++++ SOURCE RECORDS ++++

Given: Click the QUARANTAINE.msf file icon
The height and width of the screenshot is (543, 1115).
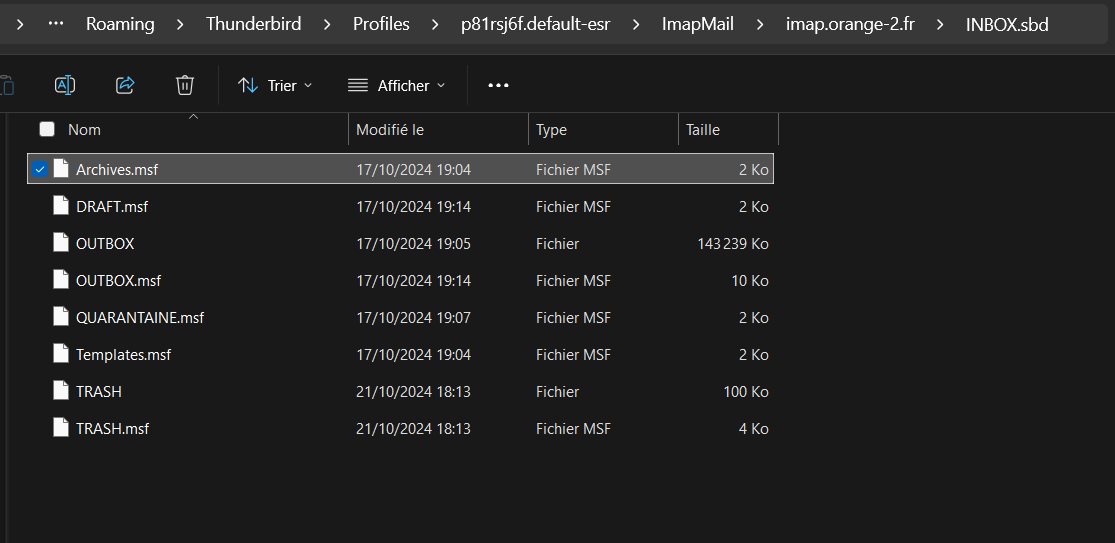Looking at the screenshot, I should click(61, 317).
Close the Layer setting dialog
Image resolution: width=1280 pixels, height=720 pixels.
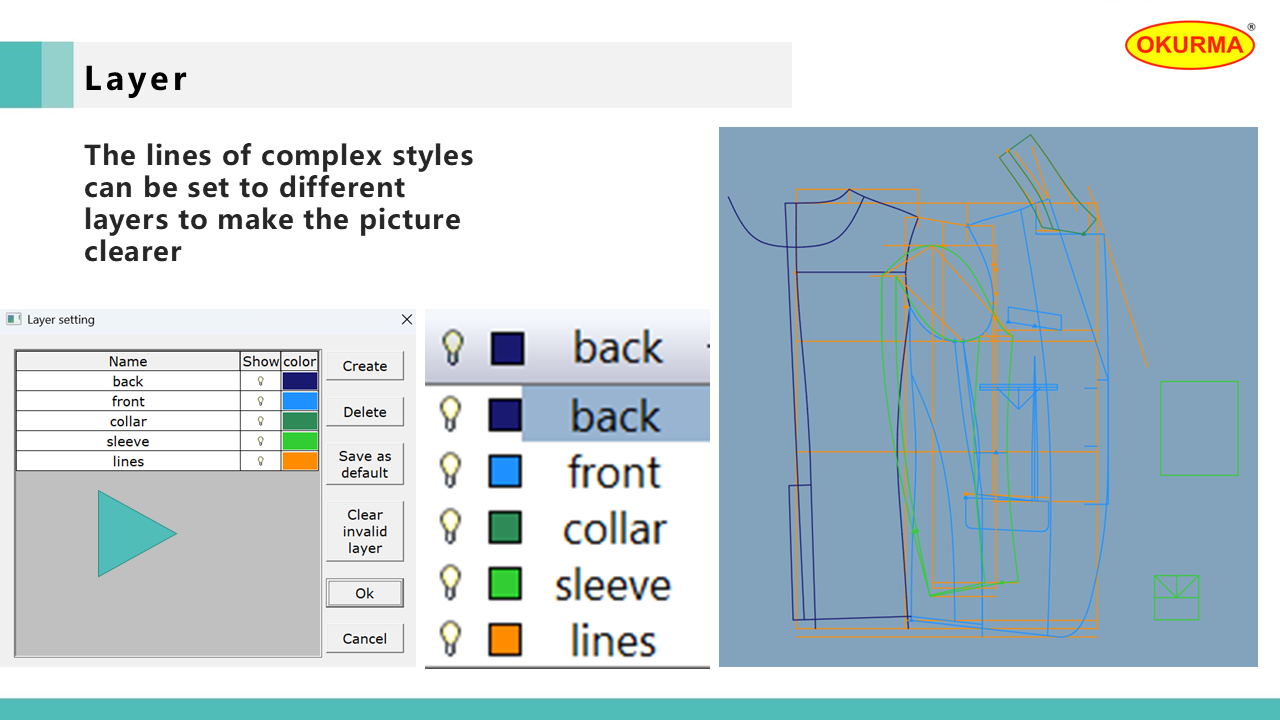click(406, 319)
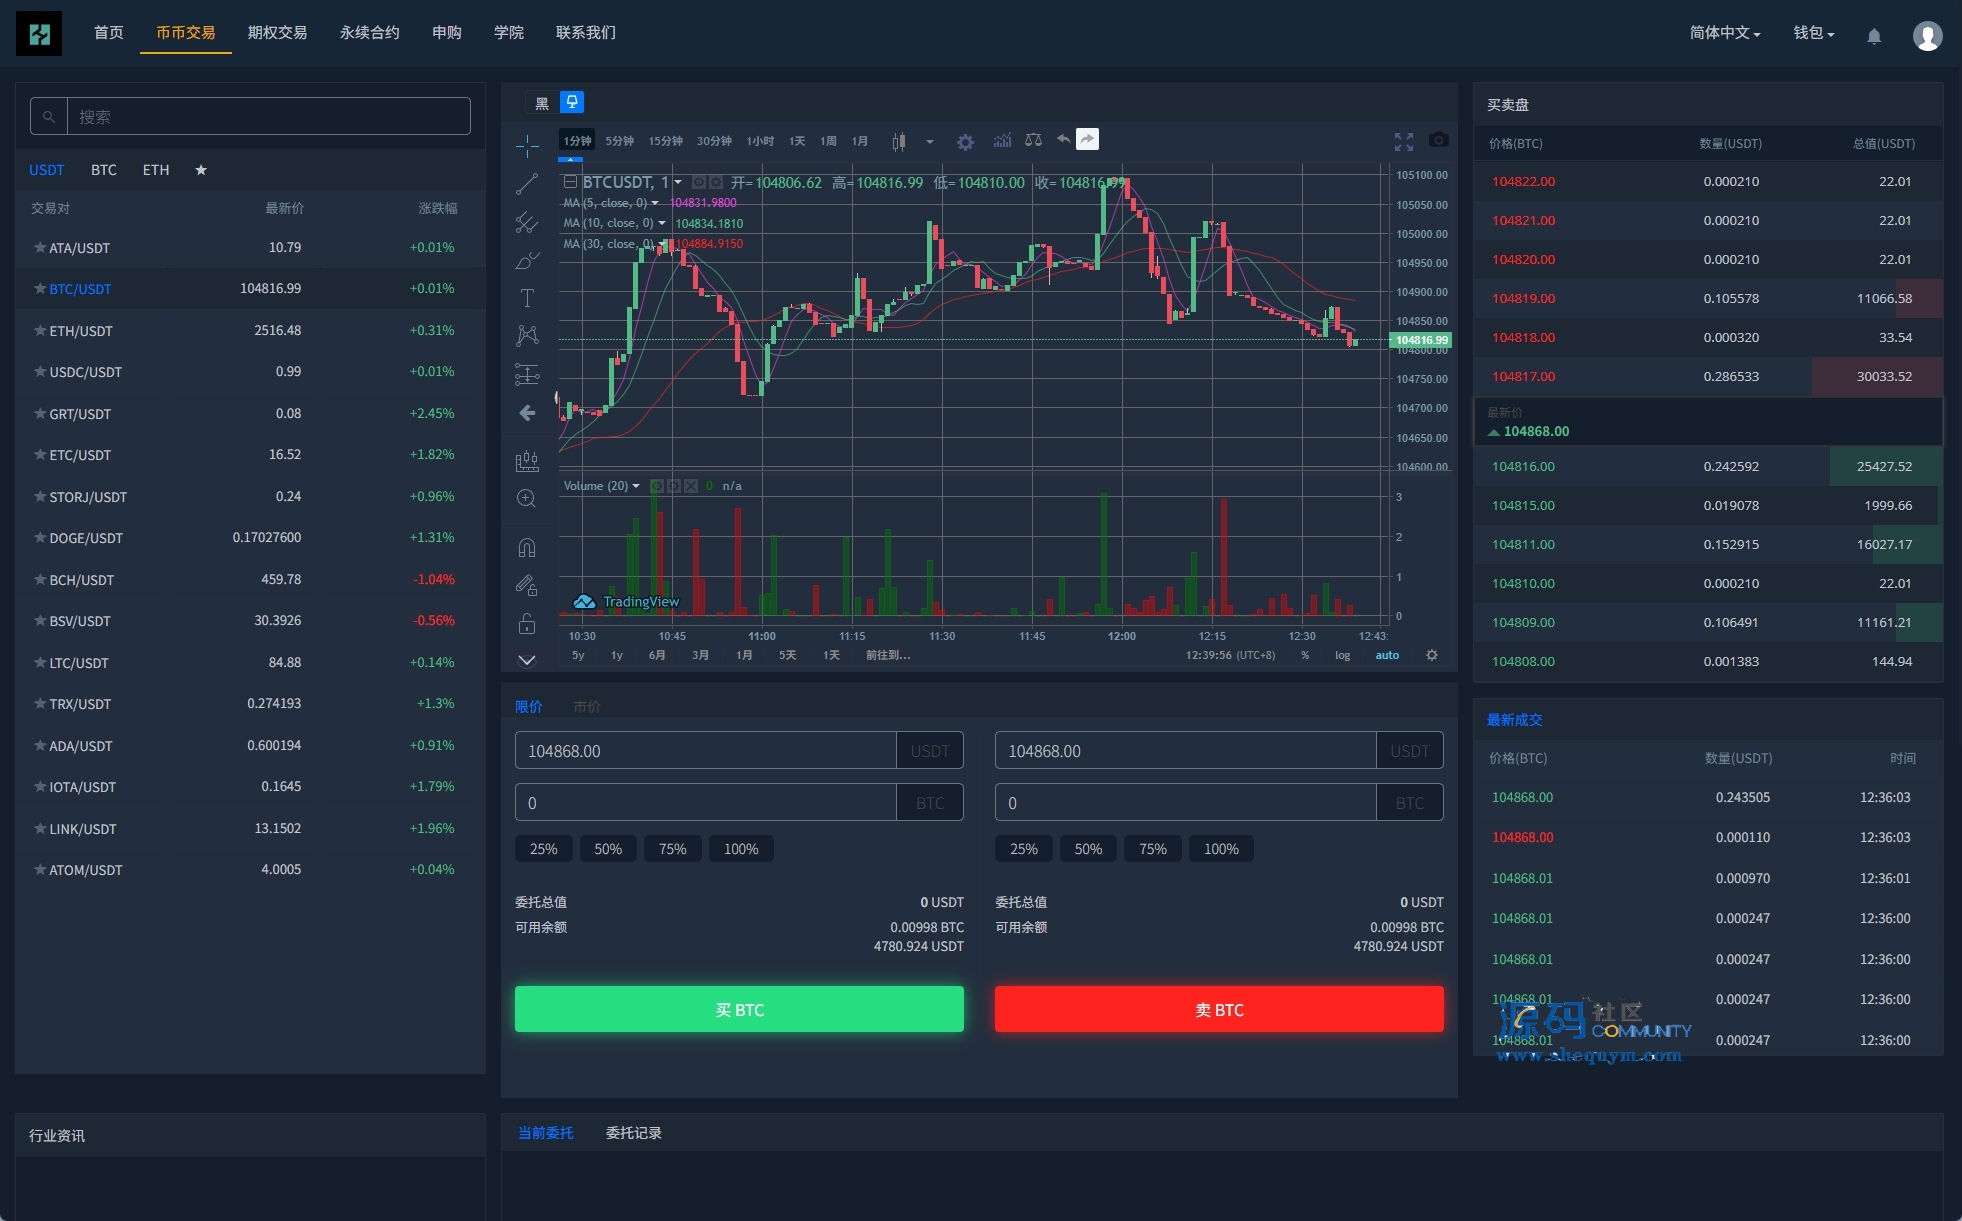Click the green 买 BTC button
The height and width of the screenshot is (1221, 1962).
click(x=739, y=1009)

++++

## GOAL OF THE EXERCISE
Arrange the stretch from the line containing "Close the Layer setting dialog" through the end of the material as a Markdown table with the columns Row and Line. Skip blank lines and leave the pictures out.

## ANSWER TO THE PROBLEM
| Row | Line |
|---|---|
| 1 | Close the Layer setting dialog |
| 2 | Image resolution: width=1280 pixels, height=720 pixels. |
| 3 | click(406, 319) |
| 4 | Click the green 买 BTC button |
| 5 | The height and width of the screenshot is (1221, 1962). |
| 6 | click(x=739, y=1009) |